Since the first report of patients with ID harboring IQSEC2 pathogenic variants [6], approximately 120 causative variants in IQSEC2 have been reported thus far, in which over 90 variants are truncating [7, 8, 15, 16]. IQSEC2 protein contains 6 known functional domains, including (1) an N-terminal coiled-coil (CC) domain, (2) an IQ-like calmodulin-binding motif, (3) a Sec7 domain responsible for GDP–GTP exchange on Arf6, (4) a pleckstrin homology (PH) domain, (5) a proline-rich (PR) domain which is known to bind to the insulin receptor tyrosine kinase substrate of 53 kD (IRSp53), and (6) a PDZ domain which mediates binding to PSD-95 (Fig. 1, Supplementary Fig. 2). In this context, while pathogenic missense variants are clustered in the IQ, Sec7, and PH domains, truncating variants including nonsense, frameshift, and splice variants are distributed throughout the gene [6, 8, 17] (Supplementary Fig. 2). Generally, the truncating variants in the N-terminal side are predicted to result in a mutant transcript carrying a premature termination codon that is rapidly degraded by NMD, leading to severe phenotypes due to haploinsufficiency. In contrast, truncating variants affecting the C-terminal domain as well as missense variants in the functional domains may rather lead to a protein with residual function and are associated with milder phenotypes [10, 18, 19]. As for IQSEC2, however, truncating variants altering C-terminus that are presumed to escape NMD can also cause severe neurodevelopmental phenotypes [10], as observed in our patient carrying the nonsense variant p.Q1227* in the last exon of IQSEC2. We thus conducted functional assays to address this issue.

The mutant protein IQSEC2 Q1227* lacks the C-terminal region including PR and PDZ domains that bind to IRSp53 and PSD-95, respectively. Of particular interest, IQSEC2 has been shown to be localized at the PSD through the interaction with two major scaffolding proteins, IRSp53 and PSD-95, responsible for anchoring proteins to the cytoskeleton and mediating signal transduction following excitatory stimulation [1,2,3]. In this regard, we clearly demonstrated that IQSEC2 Q1227* lacked the specific localization ability to the PSD through the transfection assay of the mutant protein into cultured hippocampal neurons. This result was consistent with that of our previous report [3], and could account for the severe neurodevelopmental phenotype of our patient.

Also notably, Arf6 pull-down assay indicated reduced GEF activity of IQSEC2 Q1227*, although IQSEC2 Q1227* still preserves the Sec7 domain essentially involving GEF function for switching GDP and GTP on Arf6. In neurons, the interaction between IQSEC2 and IRSp53 is suggested to link the Arf6 pathway to the Rac1/Cdc42 pathway, which is implicated in spine morphogenesis [3, 20]. Indeed, Arf6 regulates dendrite and spine formation upstream of Rac1 [21, 22]. Hence, the interaction of IQSEC2 and IRSp53 may facilitate the formation and maintenance of dendrites and spines through activating Arf6 [3]. Consequently, the disrupted association between IQSEC2 Q1227* and IRSp53, due to the absence of the PR domain, can lead to diminished GEF function and impede the activation of Arf6. Thus, it is tempting to assume that compromised GEF activity of IQSEC2 at the PSD of excitatory synapses would also explain the observed neurological manifestations of our patient, together with the disrupted association between IQSEC2 Q1227* and PSD-95.

In light of the American College of Medical Genetics and Genomics and the Association for Molecular Pathology (ACMG/AMP) guidelines [23], it was unclear whether the c.3679C>T (p.Q1227*) variant in the IQSEC2 gene met “PVS1” (null variant in a gene where loss of function is a known mechanism of disease), because NMD was not expected for this variant.
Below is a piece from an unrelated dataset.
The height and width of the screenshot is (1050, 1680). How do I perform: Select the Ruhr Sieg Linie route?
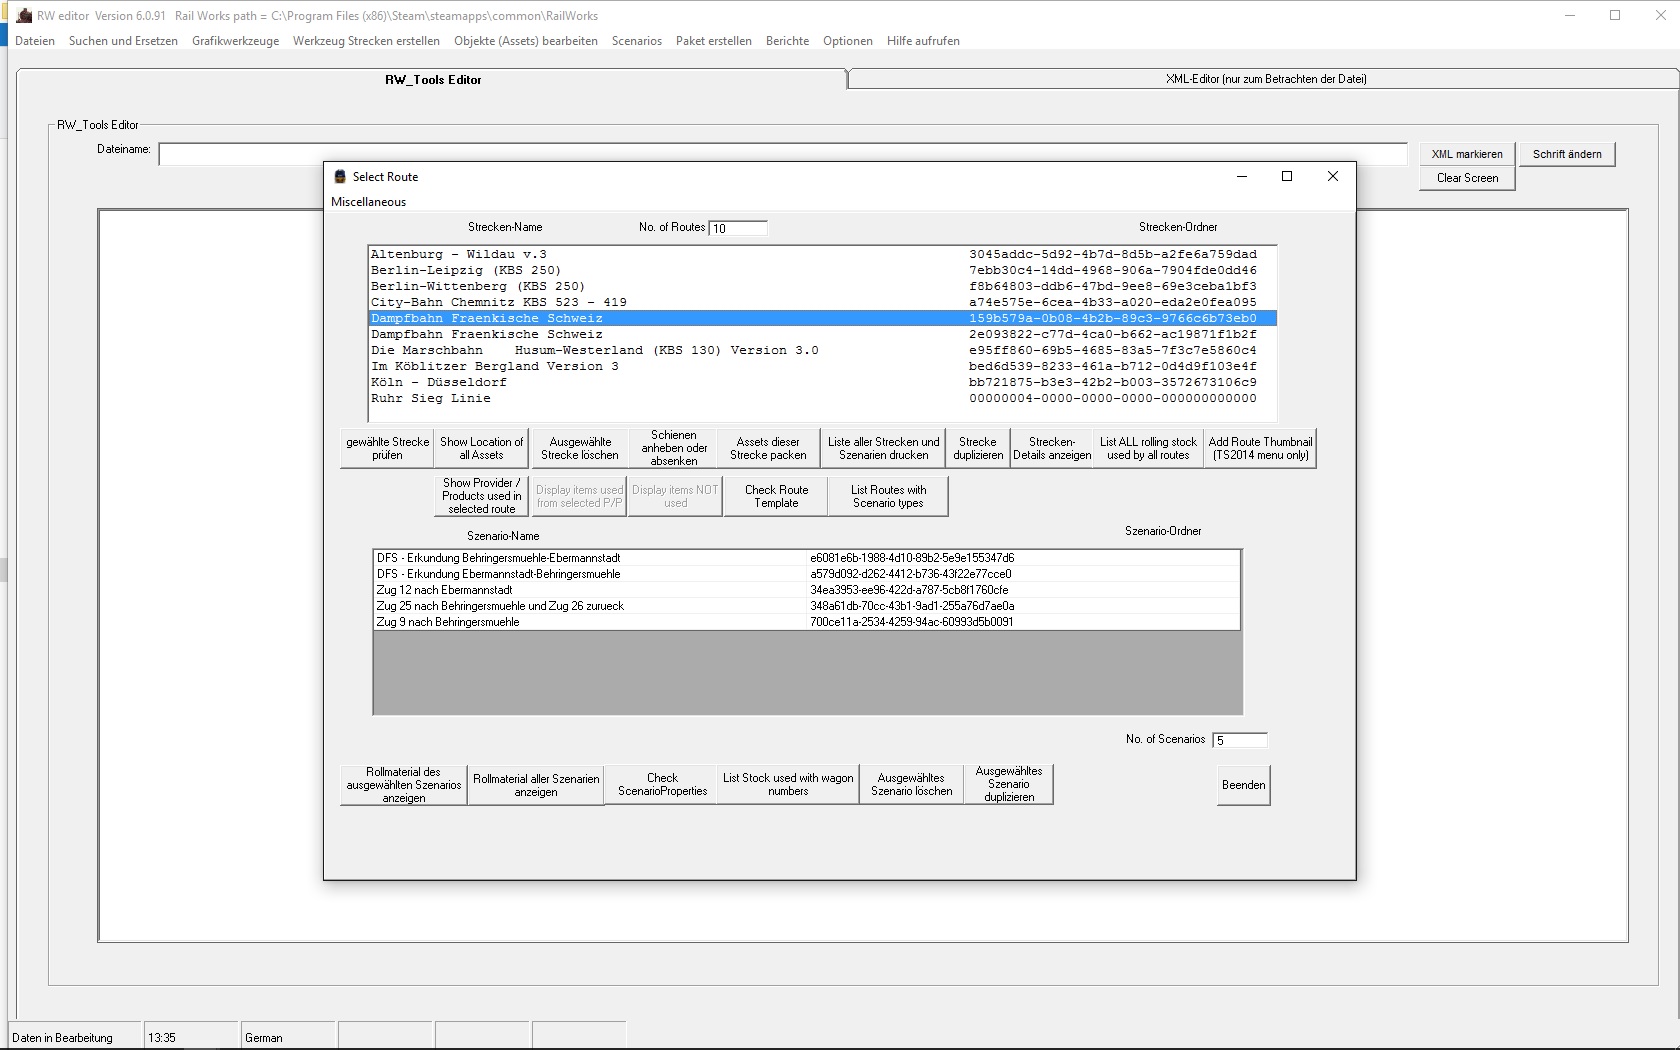430,398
Nonetheless, our assays demonstrated that the variant satisfied the “PS3” (well-established in vivo and in vitro functional assays supportive of a damaging effect on the gene or gene product), in addition to “PS2” (de novo in a patient with the disease and no family history), “PM2” (absent or extremely low frequency in the general population databases), and “PP5” (reputable source recently reports variant as pathogenic, but the evidence is not available to the laboratory to perform an independent evaluation). Accordingly, this variant was classified as “pathogenic” according to the ACMG/AMP guidelines.
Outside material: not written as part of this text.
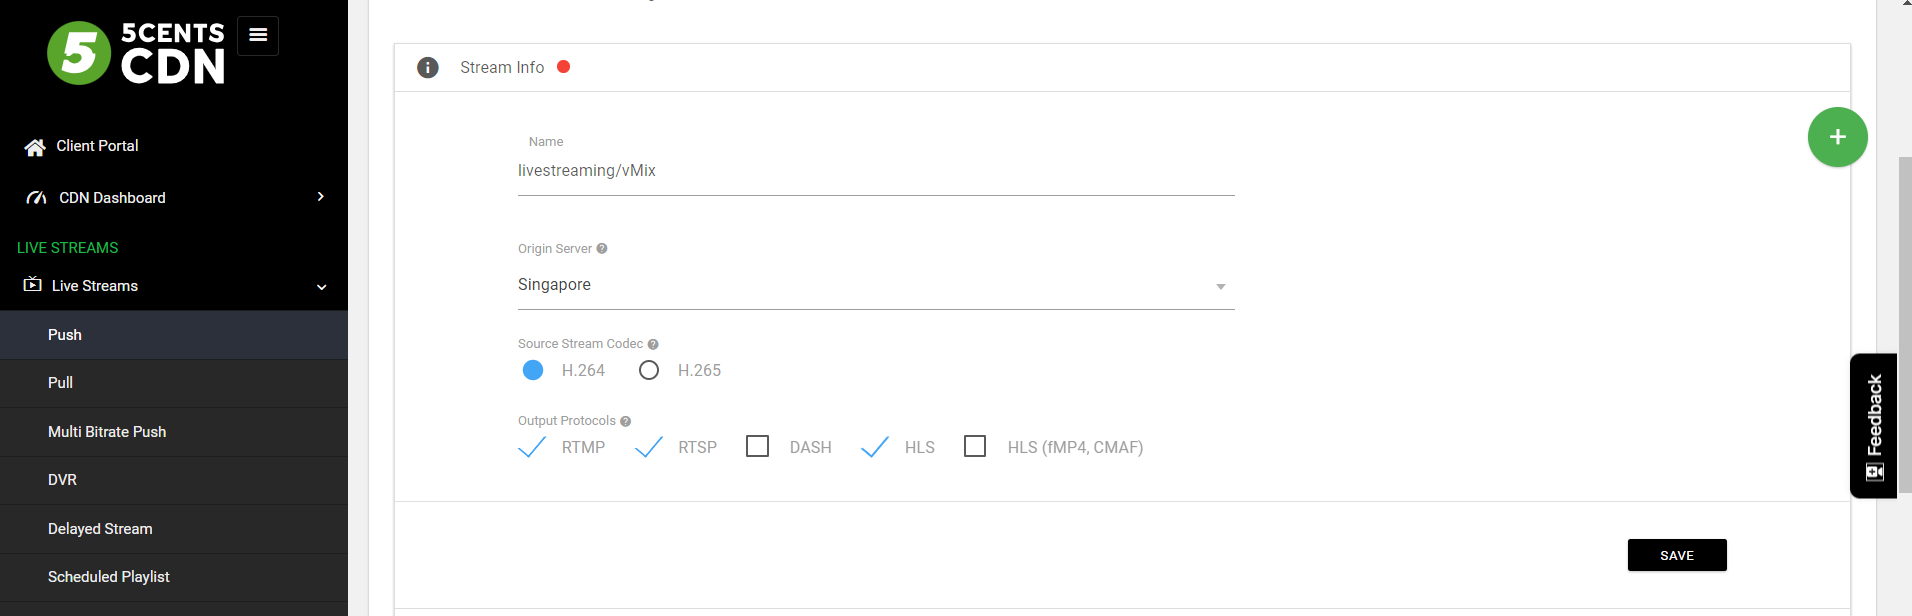Collapse the Live Streams section chevron

pos(322,287)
In conclusion, we identified a de novo nonsense variant in IQSEC2 leading to C-terminal truncation protein on a 5-year-old boy presenting with severe ID and epilepsy. We infer that the mislocalization of the C-terminus truncated IQSEC2 in neurons and impaired GEF activity could lead to severe neurological phenotypes of the patient, comparable with those caused by null variants in IQSEC2. This is the first study providing compelling evidence towards the understanding of how C-terminal truncations in IQSEC2 lead to severe neurological manifestations. Further studies and case series would enhance our comprehension of the molecular pathology underlying this neurodevelopmental disorder.